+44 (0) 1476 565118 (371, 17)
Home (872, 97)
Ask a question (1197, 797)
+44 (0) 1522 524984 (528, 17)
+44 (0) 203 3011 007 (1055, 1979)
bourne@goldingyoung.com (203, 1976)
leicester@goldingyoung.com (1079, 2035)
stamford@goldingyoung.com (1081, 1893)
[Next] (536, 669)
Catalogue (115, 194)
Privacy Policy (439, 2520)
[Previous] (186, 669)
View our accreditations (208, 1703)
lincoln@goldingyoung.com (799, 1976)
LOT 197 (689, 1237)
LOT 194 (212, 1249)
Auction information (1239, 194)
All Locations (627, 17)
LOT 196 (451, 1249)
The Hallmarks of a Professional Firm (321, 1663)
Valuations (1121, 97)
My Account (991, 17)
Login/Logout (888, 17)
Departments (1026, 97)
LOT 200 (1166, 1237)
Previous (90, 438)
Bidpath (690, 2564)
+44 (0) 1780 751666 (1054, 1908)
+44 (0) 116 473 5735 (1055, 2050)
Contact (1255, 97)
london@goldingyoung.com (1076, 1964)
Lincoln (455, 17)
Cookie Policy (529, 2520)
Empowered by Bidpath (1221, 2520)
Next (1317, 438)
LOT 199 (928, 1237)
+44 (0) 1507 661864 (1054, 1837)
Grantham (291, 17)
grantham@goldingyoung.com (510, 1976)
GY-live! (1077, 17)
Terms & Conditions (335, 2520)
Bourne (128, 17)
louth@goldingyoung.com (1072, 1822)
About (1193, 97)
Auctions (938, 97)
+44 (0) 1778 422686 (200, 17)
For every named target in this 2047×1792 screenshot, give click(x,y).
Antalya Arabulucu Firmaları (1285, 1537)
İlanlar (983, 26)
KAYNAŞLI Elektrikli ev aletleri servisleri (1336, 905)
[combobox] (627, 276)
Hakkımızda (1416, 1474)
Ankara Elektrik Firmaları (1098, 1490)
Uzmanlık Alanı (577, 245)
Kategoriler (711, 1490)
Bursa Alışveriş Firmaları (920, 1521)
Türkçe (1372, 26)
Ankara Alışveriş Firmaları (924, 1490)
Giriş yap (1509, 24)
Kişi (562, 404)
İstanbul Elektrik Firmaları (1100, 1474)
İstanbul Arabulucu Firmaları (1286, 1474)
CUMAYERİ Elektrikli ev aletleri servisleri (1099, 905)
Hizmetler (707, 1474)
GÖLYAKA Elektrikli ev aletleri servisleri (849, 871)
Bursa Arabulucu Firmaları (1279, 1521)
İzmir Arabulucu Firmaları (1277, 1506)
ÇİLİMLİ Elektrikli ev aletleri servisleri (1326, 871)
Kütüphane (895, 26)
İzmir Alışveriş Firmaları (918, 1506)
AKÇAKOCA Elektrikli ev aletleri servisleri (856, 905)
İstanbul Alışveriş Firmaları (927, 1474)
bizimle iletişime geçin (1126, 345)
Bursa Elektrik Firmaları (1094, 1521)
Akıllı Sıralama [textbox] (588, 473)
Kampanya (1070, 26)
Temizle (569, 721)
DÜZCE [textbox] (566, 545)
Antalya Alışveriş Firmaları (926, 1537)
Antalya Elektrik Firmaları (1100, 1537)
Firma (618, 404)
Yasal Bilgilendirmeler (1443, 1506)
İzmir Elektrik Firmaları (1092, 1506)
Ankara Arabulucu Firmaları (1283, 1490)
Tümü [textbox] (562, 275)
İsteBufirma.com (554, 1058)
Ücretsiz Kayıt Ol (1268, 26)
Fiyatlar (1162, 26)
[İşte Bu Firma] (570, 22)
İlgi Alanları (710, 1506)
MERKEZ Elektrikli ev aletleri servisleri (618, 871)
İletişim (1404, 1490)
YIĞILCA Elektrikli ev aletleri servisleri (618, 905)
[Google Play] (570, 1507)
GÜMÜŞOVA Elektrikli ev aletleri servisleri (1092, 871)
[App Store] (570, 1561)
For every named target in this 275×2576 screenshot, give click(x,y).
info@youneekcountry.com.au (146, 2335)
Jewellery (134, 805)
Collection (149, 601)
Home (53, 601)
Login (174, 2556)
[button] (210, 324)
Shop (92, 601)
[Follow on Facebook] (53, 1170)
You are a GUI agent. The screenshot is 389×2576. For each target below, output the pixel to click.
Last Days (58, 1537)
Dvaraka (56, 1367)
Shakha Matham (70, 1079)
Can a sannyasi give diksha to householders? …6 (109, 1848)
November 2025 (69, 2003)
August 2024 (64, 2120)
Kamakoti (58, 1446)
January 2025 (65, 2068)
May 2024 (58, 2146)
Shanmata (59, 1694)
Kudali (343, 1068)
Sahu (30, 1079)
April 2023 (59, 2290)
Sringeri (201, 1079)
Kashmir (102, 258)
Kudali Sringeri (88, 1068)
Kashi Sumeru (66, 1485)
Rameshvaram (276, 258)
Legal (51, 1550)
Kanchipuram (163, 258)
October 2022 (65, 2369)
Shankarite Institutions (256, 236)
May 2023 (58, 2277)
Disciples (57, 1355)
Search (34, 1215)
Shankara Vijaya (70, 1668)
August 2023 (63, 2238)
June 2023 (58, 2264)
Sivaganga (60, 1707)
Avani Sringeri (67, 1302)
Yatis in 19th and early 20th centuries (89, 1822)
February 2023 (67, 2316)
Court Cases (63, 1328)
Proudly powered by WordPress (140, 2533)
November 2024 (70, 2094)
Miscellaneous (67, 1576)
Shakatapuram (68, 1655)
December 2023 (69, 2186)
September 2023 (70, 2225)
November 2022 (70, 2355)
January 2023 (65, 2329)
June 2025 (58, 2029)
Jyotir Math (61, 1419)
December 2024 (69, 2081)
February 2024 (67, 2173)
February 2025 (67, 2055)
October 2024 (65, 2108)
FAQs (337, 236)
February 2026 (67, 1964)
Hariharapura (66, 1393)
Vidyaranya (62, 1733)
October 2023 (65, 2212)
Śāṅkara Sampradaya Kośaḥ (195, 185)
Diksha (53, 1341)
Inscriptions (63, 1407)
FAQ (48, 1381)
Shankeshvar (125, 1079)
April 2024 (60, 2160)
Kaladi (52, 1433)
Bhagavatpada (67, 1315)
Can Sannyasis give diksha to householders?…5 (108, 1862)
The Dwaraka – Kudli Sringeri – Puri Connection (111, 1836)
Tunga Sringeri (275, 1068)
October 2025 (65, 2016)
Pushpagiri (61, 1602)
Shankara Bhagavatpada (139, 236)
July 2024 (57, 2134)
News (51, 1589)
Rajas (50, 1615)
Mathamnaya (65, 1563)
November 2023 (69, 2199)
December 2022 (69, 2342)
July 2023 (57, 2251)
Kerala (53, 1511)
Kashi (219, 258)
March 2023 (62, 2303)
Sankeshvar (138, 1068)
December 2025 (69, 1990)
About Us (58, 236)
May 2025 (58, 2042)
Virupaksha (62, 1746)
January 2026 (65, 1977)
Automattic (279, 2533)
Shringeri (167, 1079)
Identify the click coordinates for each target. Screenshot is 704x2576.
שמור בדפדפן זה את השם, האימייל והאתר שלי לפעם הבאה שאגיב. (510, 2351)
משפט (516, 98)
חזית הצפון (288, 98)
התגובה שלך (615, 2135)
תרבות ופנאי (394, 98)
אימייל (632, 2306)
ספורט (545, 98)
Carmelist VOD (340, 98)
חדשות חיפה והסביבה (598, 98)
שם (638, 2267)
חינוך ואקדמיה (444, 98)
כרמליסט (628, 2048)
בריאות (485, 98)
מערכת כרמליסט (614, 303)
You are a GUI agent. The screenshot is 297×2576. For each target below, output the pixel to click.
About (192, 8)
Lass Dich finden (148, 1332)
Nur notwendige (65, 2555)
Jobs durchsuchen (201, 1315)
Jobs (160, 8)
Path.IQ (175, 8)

= = = =

- _Task description_
Output the lines above between the one holding "Identify the click" and the one holding "מערכת כרמליסט (614, 303)", inclusive, with nothing before or after them.

- _Task answer_
Identify the click coordinates for each target. Screenshot is 704x2576.
שמור בדפדפן זה את השם, האימייל והאתר שלי לפעם הבאה שאגיב. (510, 2351)
משפט (516, 98)
חזית הצפון (288, 98)
התגובה שלך (615, 2135)
תרבות ופנאי (394, 98)
אימייל (632, 2306)
ספורט (545, 98)
Carmelist VOD (340, 98)
חדשות חיפה והסביבה (598, 98)
שם (638, 2267)
חינוך ואקדמיה (444, 98)
כרמליסט (628, 2048)
בריאות (485, 98)
מערכת כרמליסט (614, 303)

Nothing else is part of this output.